Exercise details
Below are the records; count how many of their lines hold the string "button" and give the number alone.

Records for this task
-.-.-
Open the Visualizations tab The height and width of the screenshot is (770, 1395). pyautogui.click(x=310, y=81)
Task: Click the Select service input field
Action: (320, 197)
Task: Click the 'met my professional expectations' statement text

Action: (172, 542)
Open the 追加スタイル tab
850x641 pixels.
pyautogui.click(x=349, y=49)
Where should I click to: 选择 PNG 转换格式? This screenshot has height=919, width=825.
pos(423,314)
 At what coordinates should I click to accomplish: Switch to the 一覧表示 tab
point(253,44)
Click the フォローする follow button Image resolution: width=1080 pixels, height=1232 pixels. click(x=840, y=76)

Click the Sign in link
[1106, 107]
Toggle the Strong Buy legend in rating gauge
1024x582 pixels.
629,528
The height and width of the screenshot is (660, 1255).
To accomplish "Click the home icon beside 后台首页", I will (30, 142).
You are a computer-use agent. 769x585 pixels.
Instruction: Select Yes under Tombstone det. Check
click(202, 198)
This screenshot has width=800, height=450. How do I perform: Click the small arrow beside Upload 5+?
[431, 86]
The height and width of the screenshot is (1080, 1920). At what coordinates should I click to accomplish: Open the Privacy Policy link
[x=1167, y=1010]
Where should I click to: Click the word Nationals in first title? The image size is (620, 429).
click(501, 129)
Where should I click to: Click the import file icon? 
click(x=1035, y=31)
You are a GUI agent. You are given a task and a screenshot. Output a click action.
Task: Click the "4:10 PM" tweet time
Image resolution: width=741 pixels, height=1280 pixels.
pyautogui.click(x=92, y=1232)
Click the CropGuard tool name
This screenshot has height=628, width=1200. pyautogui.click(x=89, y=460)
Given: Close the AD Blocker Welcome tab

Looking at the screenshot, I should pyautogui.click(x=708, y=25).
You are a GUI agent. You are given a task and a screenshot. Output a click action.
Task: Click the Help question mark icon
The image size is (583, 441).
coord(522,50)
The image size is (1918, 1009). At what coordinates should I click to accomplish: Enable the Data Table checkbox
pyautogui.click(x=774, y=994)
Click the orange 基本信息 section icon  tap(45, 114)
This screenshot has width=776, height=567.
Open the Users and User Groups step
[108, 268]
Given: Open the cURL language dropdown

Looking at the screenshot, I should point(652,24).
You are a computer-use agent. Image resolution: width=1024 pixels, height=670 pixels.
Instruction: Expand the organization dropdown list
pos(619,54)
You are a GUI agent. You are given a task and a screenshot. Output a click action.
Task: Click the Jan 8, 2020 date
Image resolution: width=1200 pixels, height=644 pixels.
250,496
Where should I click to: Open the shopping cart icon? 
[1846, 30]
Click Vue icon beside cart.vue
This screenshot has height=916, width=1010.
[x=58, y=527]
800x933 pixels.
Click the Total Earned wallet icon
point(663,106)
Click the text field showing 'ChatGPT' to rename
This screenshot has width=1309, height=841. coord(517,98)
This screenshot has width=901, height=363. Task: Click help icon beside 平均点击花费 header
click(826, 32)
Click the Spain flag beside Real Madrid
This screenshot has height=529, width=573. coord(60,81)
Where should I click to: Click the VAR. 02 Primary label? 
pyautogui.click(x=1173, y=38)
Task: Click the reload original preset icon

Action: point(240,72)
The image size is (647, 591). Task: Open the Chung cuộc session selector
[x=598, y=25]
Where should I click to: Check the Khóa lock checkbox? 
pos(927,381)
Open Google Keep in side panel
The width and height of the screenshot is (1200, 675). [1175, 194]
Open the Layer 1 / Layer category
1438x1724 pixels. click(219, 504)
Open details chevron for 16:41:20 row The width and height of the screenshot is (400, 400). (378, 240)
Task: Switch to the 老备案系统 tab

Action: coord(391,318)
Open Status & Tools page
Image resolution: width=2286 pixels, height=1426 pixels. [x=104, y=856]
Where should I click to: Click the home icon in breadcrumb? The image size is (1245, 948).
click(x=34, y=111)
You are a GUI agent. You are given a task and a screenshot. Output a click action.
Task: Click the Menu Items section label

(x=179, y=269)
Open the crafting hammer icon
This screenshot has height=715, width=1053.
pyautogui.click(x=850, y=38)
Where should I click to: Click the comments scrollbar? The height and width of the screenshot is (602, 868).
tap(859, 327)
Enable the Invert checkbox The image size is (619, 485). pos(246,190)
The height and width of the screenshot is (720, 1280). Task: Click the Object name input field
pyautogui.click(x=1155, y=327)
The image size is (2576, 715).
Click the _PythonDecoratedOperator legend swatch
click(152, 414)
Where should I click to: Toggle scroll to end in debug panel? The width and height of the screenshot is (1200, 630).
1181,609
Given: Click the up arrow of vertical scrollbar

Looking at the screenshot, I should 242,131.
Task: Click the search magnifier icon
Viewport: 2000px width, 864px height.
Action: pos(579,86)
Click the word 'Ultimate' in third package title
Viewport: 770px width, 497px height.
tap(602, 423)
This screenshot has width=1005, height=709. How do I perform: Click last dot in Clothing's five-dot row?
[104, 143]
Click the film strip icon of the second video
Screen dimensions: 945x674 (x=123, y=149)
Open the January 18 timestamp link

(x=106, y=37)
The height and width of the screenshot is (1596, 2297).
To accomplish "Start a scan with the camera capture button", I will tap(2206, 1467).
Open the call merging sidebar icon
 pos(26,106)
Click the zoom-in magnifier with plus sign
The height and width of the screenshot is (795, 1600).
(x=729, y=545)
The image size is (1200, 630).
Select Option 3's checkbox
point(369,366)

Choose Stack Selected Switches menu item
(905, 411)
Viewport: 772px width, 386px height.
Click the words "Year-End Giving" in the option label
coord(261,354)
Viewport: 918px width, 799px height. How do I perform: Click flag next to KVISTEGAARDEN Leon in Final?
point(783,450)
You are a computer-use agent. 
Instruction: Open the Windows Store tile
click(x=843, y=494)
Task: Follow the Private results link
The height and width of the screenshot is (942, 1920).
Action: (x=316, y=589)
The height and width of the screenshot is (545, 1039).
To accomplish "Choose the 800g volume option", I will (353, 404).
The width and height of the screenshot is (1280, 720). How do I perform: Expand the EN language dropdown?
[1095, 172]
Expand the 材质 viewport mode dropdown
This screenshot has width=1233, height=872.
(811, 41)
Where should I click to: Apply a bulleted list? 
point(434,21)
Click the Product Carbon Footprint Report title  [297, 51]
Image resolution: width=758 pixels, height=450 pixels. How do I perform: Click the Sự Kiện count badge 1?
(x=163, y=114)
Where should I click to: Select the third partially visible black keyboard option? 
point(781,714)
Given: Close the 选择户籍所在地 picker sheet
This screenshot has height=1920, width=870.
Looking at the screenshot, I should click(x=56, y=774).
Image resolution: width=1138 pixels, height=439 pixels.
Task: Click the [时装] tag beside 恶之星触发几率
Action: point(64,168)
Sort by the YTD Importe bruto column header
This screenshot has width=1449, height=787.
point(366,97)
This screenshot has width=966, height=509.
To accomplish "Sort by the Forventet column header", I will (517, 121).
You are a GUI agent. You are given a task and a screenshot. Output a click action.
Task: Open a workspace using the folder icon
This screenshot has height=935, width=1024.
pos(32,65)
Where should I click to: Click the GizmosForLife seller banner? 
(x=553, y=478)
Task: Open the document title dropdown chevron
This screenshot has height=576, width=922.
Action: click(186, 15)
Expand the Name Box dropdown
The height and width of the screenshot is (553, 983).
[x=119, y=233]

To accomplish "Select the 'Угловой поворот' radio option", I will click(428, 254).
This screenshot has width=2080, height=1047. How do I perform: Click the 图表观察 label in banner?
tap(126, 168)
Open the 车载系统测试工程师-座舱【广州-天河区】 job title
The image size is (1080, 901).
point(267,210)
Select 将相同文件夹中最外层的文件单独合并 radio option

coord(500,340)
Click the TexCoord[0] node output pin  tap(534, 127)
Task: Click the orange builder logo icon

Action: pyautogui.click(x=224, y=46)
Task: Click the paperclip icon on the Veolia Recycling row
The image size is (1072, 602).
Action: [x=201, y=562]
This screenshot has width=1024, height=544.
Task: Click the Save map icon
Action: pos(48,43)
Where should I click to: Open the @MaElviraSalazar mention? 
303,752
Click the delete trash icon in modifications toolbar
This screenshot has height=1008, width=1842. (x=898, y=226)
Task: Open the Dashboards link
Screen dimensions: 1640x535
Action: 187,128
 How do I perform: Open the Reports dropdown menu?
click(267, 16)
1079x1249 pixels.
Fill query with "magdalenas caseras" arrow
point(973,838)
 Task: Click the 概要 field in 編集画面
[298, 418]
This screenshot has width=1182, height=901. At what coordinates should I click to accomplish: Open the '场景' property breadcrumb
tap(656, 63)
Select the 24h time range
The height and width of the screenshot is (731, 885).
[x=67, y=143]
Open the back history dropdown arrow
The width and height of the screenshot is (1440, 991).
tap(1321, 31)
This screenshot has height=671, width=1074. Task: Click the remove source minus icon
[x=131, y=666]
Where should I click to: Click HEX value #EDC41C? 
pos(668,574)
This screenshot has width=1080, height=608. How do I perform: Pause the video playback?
-.-.-
Response to the task
2